▶

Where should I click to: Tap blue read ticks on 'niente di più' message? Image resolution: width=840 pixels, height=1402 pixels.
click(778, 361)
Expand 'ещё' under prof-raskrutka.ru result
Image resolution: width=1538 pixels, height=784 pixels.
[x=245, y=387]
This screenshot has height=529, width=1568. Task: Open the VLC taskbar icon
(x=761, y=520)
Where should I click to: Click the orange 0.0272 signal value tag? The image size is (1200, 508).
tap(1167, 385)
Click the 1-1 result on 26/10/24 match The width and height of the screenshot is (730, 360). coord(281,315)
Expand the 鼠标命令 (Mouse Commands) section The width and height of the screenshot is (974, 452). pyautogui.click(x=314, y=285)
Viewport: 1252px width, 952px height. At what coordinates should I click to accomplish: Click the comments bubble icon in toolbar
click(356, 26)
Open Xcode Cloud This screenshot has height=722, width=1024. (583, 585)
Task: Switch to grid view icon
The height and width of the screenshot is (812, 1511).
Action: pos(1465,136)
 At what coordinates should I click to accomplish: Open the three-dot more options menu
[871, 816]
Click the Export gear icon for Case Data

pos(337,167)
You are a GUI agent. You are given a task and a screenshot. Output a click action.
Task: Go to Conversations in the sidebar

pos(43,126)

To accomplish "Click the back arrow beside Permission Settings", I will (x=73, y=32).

◀

■ THE EXERCISE: Can you output all of the rows above again, character for character, with nothing added, dropped, or changed?

■ RESPONSE FOR THIS EXERCISE:
Where should I click to: Tap blue read ticks on 'niente di più' message? Image resolution: width=840 pixels, height=1402 pixels.
click(778, 361)
Expand 'ещё' under prof-raskrutka.ru result
Image resolution: width=1538 pixels, height=784 pixels.
[x=245, y=387]
This screenshot has height=529, width=1568. Task: Open the VLC taskbar icon
(x=761, y=520)
Where should I click to: Click the orange 0.0272 signal value tag? The image size is (1200, 508).
tap(1167, 385)
Click the 1-1 result on 26/10/24 match The width and height of the screenshot is (730, 360). coord(281,315)
Expand the 鼠标命令 (Mouse Commands) section The width and height of the screenshot is (974, 452). pyautogui.click(x=314, y=285)
Viewport: 1252px width, 952px height. At what coordinates should I click to accomplish: Click the comments bubble icon in toolbar
click(356, 26)
Open Xcode Cloud This screenshot has height=722, width=1024. (583, 585)
Task: Switch to grid view icon
The height and width of the screenshot is (812, 1511).
Action: pos(1465,136)
 At what coordinates should I click to accomplish: Open the three-dot more options menu
[871, 816]
Click the Export gear icon for Case Data

pos(337,167)
You are a GUI agent. You are given a task and a screenshot. Output a click action.
Task: Go to Conversations in the sidebar

pos(43,126)

To accomplish "Click the back arrow beside Permission Settings", I will (x=73, y=32).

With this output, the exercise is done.